PROVIDED TEXT:
● ● ● ● ●

In every woman and man lies the seed of the fear
Of just how alone are all who live here
Denying the fear is the name of the game
To stare at the fear is going insane….
—Rosanne Cash


For over a decade now, various poetry communities have been roiled by what has come to be known as call-out culture: the publicizing, via social media, of alleged harassment or bullying of poets (mostly but not always females) by other (predominantly male) poets. For more egregious behaviors (e.g., sexual harassment), these call-outs sometimes, though not always, lead to invoking what has come to be called cancel culture: the attempt to devalue or erase the offending poet’s social and/or cultural capital. Although the nomenclature is relatively new, the phenomena are not. Long before social media, paper petitions, rumors, and gossip served the same purpose. The scandals and public outcry over both the writings and behavior of poets like Lord Byron and Edgar Allan Poe, to name two, has no doubt played a role in the general public’s association of poets, if not poetry, with dissolution and antisocial tendencies. The professionalization and institutionalization of poetry in the last century only facilitated the storied myth of the drunken, lascivious poet, almost always male, almost always white, staggering through a poetry reading and leering at female graduate students.

● ● ● ● ●

TASK LIST:
1 > Do these statements agree with the passage on call-out culture in poetry? Answer yes or no for each, and quote the words from the passage that settle it. (a) The passage calls both the names and the behaviors of call-out and cancel culture new. (b) Before social media, paper petitions, rumors, and gossip did the same job. (c) Call-outs for the worst behaviors always lead to cancel culture.
2 > Write out the part of the passage on call-out culture in poetry that starts with "In every woman" and goes on through "is going insane….", word for word.
The rows come from a different source than the passage.

DATASET EXTRACT:
● ● ● ● ●

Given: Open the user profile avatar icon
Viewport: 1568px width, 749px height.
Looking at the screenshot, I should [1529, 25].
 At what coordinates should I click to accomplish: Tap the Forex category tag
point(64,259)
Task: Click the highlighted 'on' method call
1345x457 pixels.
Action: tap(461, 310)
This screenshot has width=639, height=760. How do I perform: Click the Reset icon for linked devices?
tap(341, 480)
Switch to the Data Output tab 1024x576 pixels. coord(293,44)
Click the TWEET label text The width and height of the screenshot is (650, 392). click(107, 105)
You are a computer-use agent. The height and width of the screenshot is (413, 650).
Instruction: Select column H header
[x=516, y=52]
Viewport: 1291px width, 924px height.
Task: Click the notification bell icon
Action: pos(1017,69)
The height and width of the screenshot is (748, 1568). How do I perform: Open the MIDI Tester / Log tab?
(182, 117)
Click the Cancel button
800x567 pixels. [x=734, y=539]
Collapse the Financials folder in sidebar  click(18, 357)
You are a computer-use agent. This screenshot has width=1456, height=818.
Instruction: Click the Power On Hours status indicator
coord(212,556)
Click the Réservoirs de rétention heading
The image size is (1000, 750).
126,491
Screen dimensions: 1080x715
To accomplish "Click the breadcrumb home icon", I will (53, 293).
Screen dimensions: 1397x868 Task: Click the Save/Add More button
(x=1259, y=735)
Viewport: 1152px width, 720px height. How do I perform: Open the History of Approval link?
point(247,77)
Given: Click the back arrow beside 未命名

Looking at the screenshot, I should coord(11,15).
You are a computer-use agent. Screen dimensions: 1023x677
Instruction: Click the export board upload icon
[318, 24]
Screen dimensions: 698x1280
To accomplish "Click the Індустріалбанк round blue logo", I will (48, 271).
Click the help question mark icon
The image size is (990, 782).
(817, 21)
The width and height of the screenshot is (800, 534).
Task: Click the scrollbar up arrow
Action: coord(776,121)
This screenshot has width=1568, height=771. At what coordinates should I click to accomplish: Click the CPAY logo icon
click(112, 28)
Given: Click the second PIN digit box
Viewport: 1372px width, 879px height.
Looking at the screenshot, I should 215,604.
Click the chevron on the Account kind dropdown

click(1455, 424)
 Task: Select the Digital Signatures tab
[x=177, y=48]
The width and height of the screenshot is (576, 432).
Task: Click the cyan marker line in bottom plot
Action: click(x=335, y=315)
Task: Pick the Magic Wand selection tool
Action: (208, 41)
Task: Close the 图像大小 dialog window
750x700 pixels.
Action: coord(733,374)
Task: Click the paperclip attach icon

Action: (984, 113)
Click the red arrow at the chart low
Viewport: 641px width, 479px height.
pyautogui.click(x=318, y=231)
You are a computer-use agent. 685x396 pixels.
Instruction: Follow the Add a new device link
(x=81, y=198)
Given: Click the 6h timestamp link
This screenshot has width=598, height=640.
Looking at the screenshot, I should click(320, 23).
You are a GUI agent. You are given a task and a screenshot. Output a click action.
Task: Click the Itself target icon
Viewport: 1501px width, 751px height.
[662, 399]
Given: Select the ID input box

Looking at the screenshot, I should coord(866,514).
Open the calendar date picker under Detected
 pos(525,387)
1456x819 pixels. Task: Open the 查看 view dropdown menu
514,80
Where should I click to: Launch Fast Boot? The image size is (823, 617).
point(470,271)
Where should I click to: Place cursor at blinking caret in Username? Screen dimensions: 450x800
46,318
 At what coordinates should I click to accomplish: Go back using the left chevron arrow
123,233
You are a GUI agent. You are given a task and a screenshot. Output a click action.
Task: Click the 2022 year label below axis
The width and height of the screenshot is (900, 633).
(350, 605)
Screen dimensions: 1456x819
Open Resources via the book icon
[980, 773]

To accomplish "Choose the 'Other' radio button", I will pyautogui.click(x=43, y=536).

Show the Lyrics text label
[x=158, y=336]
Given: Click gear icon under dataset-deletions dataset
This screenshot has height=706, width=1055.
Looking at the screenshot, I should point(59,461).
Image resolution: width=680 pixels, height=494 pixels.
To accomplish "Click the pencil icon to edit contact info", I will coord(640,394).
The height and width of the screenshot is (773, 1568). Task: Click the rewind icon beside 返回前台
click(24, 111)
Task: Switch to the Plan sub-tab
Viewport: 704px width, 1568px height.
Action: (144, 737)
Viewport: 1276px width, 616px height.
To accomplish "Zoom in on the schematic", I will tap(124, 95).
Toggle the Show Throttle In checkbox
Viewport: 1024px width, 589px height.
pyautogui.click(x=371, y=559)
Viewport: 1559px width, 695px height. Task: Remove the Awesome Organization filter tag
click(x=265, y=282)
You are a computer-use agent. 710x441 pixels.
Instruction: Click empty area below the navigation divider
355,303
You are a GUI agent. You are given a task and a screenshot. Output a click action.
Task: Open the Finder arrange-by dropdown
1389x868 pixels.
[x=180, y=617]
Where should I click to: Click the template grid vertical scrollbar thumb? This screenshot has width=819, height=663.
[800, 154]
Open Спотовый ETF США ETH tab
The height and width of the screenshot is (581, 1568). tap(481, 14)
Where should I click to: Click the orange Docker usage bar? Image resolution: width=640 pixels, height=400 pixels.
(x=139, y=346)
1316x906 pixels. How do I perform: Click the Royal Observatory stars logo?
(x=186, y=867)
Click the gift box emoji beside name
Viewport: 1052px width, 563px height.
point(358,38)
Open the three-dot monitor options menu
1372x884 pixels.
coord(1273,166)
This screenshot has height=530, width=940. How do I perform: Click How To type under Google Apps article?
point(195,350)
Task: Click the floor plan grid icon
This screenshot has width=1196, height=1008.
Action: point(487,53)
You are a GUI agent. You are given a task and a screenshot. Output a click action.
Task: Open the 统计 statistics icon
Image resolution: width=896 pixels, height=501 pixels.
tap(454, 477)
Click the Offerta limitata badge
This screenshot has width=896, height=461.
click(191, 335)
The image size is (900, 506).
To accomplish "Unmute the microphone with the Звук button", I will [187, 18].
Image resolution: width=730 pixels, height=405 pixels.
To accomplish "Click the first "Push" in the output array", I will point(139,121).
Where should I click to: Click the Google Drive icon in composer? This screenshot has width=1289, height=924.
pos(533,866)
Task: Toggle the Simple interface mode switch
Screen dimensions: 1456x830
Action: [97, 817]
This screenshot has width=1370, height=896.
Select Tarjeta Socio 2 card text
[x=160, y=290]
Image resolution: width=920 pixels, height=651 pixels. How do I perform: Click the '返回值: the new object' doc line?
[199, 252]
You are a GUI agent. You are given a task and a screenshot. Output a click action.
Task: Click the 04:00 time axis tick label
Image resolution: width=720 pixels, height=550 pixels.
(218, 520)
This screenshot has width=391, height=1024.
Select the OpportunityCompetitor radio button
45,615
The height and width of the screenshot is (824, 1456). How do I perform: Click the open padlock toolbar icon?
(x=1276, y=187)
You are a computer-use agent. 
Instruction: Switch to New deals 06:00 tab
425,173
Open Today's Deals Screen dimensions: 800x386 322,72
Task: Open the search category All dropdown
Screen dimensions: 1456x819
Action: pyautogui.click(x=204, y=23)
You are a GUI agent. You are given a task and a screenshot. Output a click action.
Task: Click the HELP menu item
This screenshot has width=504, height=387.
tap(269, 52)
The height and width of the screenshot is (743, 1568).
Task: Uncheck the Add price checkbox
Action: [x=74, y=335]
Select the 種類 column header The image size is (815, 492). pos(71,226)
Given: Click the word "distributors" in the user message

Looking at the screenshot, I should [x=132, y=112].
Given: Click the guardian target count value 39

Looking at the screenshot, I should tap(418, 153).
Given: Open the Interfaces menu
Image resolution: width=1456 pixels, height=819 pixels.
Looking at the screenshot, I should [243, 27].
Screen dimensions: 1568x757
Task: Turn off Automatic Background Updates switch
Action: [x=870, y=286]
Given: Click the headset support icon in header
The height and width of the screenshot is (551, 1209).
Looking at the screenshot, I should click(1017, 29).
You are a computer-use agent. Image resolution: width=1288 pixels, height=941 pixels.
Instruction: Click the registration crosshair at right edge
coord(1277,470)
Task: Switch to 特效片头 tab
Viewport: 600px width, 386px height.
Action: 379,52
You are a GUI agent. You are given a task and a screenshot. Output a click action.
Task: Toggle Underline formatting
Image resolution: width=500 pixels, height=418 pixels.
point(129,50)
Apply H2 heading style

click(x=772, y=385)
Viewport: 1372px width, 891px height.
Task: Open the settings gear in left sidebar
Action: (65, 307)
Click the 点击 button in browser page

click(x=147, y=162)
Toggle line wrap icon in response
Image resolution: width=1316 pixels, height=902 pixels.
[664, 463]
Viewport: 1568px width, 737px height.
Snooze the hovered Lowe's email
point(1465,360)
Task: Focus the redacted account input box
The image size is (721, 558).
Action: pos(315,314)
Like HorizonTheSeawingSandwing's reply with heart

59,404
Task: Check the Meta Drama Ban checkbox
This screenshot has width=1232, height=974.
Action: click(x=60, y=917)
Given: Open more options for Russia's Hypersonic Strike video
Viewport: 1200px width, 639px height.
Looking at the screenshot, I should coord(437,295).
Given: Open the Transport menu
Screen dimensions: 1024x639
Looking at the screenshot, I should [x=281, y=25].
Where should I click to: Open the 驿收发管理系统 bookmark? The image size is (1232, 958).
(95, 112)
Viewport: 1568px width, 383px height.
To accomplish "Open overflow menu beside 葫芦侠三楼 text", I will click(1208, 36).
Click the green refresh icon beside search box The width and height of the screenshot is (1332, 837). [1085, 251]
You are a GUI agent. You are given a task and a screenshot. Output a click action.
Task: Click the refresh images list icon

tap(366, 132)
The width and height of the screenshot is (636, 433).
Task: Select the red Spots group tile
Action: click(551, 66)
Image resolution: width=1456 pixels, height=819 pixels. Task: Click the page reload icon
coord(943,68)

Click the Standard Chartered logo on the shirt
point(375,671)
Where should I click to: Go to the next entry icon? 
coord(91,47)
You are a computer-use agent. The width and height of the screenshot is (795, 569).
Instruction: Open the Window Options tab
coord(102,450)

● ● ● ● ●

ANSWER SET:
1 >
(a) No: "Although the nomenclature is relatively new, the phenomena are not."
(b) Yes: "Long before social media, paper petitions, rumors, and gossip served the same purpose."
(c) No: "these call-outs sometimes, though not always, lead to invoking what has come to be called cancel culture"

2 >
In every woman and man lies the seed of the fear
Of just how alone are all who live here
Denying the fear is the name of the game
To stare at the fear is going insane….